Former Florida Gov. Jeb Bush called the ruling "heartbreaking," but "infuriating" better describes the Florida Supreme Court's haughty decision to summarily bump three education-related measures from November's ballot, without even deigning to explain itself. "The court did not explain its reasoning," reports The New York Times. "Instead it issued a one-page ruling saying that the amendments could not go on the November ballot and that a full opinion would be issued later."
The ruling is more than just a setback for the cause of school choice in Florida, and a potential death blow to a nascent school voucher program Bush has championed since he was governor there, which Democrats and teachers unions have tried mightily to derail. It marks another alarming lurch in the direction of a judicial oligarchy in the Unites States, in which arrogant judges become the final arbiters in every policy dispute, or, as in this case, preempt the peoples' right to decide for themselves.

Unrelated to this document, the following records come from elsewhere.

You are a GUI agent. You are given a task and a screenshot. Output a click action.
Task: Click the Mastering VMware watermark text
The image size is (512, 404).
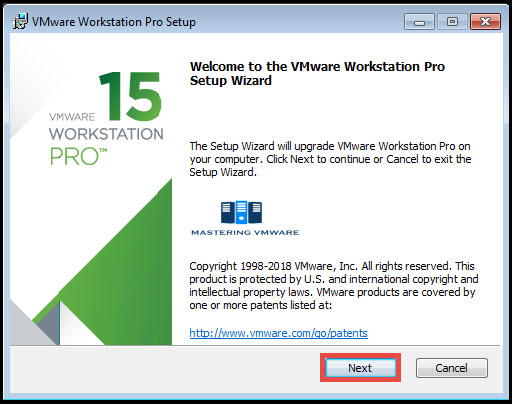point(245,232)
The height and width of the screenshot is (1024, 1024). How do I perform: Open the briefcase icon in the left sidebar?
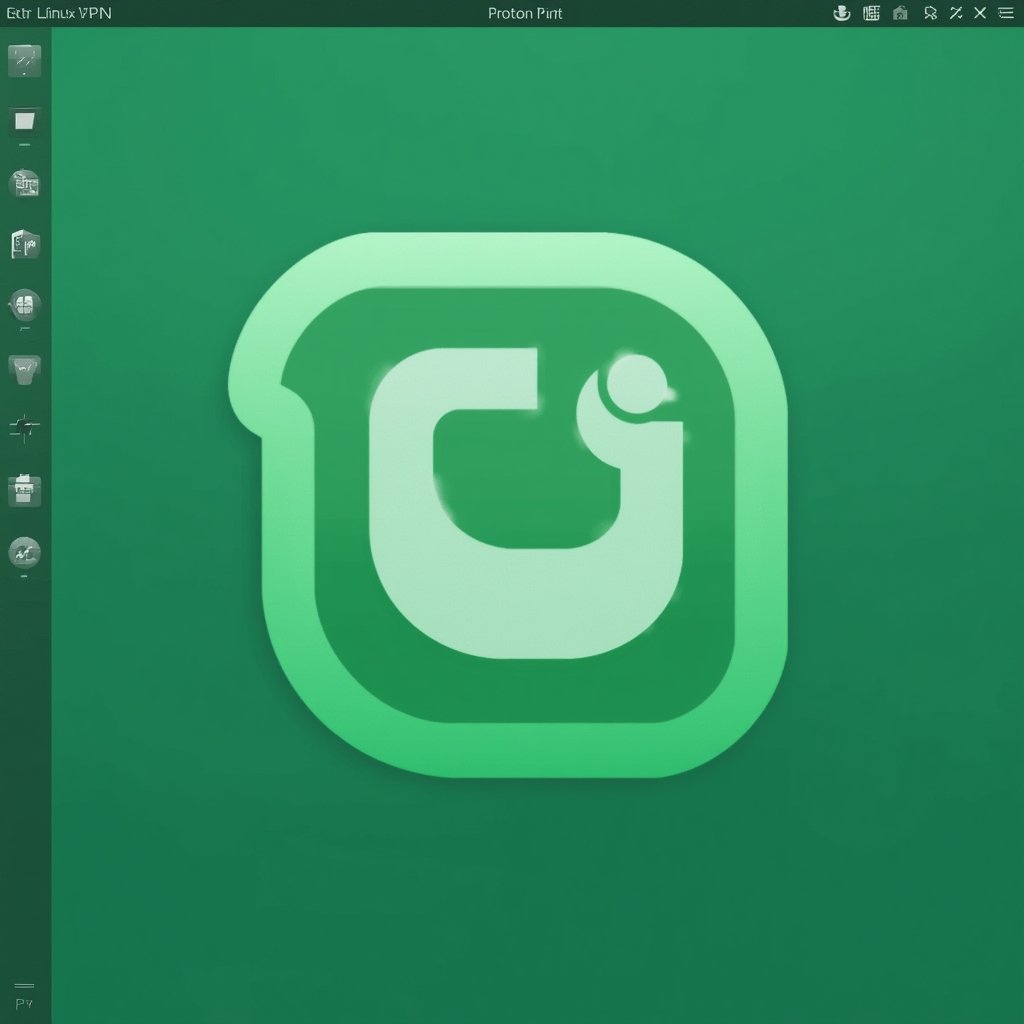(x=24, y=490)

The least a court can do, if it's going to deny the people a vote, is explain its reasoning. Declining to do so isn't just insulting, but suggests that the court is acting in a purely reactionary fashion, motivated more by ideology than legal or constitutional principle. But judges could not so rule -- and would not now effectively rule the country -- unless there were interest groups (in this case, teachers' unions) determined to win in the courtroom what they fear they can't win in the court of public opinion. And these groups, as well as the Americans who lend them financial and moral support, are also guilty of subverting our democratic institutions.